1) Peeling off the 'protective skin': I am now aware of the protective covering which has prevented me from truly feeling the warmth and acceptance of true friends. It is for me to practice accepting their love, without anticipating rejection or abandonment - in a sense I am unlearning 'mind reading' which, in reality, I was never particularly good at. I am learning a new skill and that is taking people at face value - if someone is kind, it doesn't mean that there has to be a sting in the tail. The people in the here and now are not the same people who have hurt me in the past and they should not be punished for the wrongs of others.
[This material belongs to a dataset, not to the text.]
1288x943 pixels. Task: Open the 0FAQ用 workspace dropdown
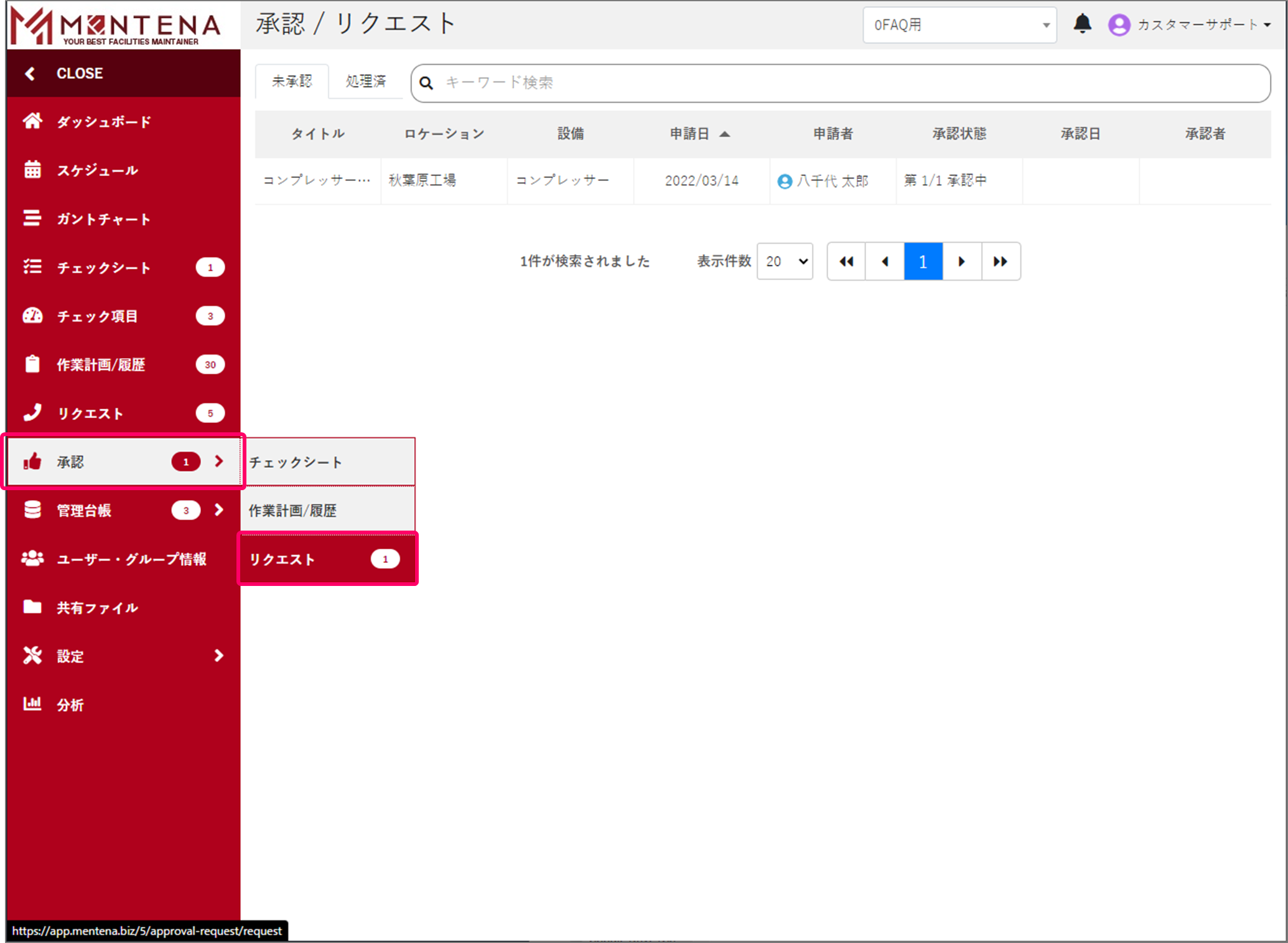959,25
The song Innocent Man by Billy Joel comes to mind. If I can learn to risk myself in friendships in small steps and learn that now is not then, maybe I can allow the protective 'skin' to be removed.

2) The Child inside Me deserves some Compassion:I need to learn that the child who was so hurt and whose fears and pain still surface from time to time, doesn't deserve punishment, but actually requires some compassion from me. I am the adult who gives voice to the pain of that child and therefore, I need to be able to acknowledge that we are one and the same. If it were any other child, I would weep. If it were any other adult I would understand the struggles and seek to help. That's my challenge.
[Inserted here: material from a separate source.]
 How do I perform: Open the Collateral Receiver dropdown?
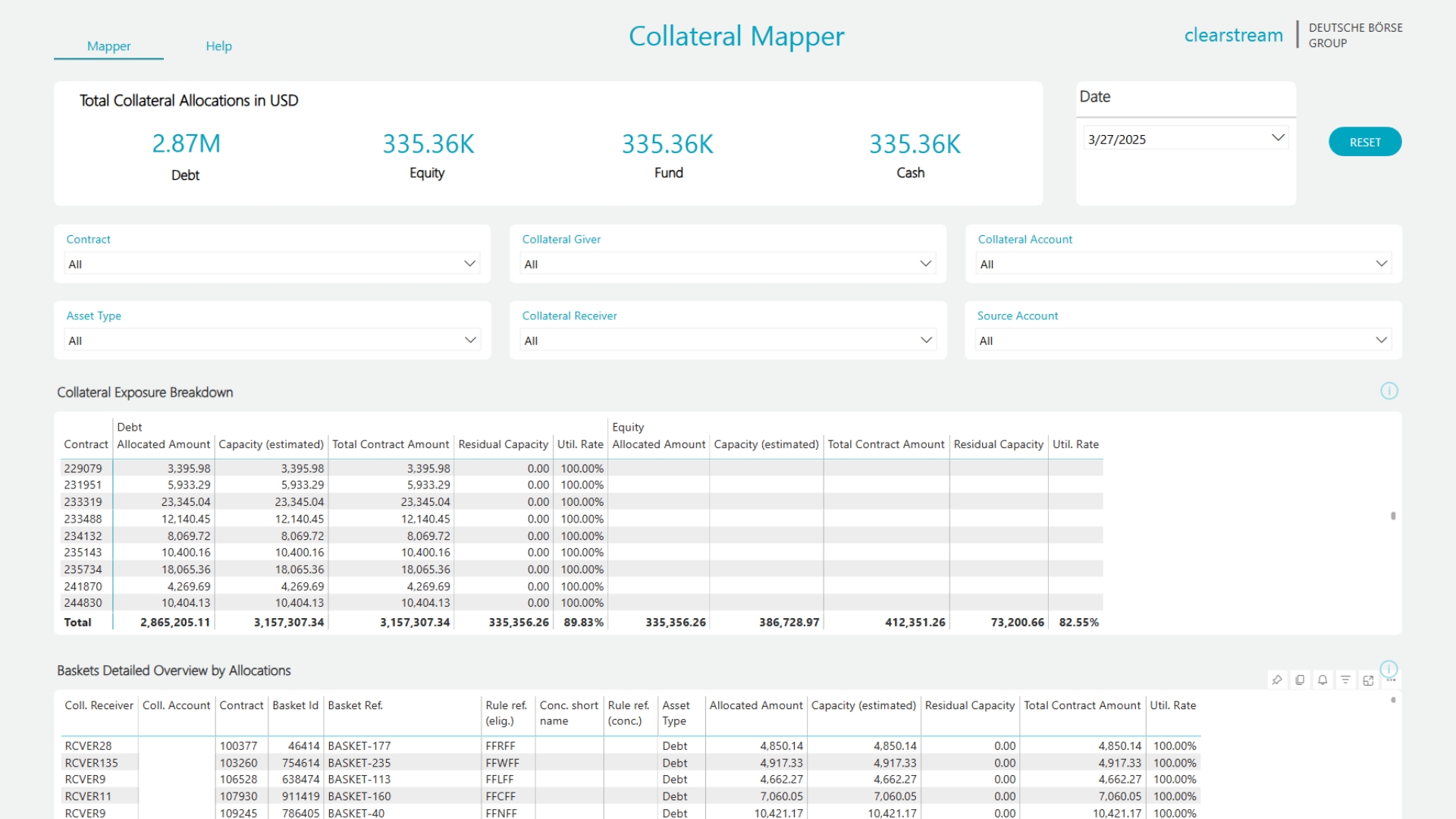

3) The Adult Survivor deserves some Credit: At some point I have to give myself credit for getting this far in life. Despite the pain of my childhood, in spite of my BPD, I have achieved a lot. Most of all, I have lived through real suffering and trauma. Too often I am looking at myself through the critical eyes of the abusive parent and I owe it to myself to accept that I am one strong woman simply by virtue of the fact that I am still here. Anything else is a bonus and credit to the skills and character that drive me on to be the voice of the child I was and to become the person who has taken every twist and turn of my life and used it as a stepping stone to a better quality of life, than I have known previously.

4) Healing and Recovery take Time: Time is not a luxury but a necessary gift to myself as I move towards healing. It took me well over thirty years of breakdown and rebuilding to get to where I am. Healing will take time and I won't always get it right - skills can be learned quickly but take a lifetime to master. DBT skills can help me to manage my BPD, but they will have to become an intrinsic part of my life if I am to manage my condition effectively, long term. In addition, sometimes I will still need to find time and space in which to recover - and that's ok, because surely taking 'time out' has got to be better than self destructing as a response to difficult days.


If you are like me, someone who is a perfectionist, someone who has exceptionally high expectations of yourself, try to open your heart to yourself, in the same way as you open your heart to others. You know how to be compassionate, just try turning it on to yourself.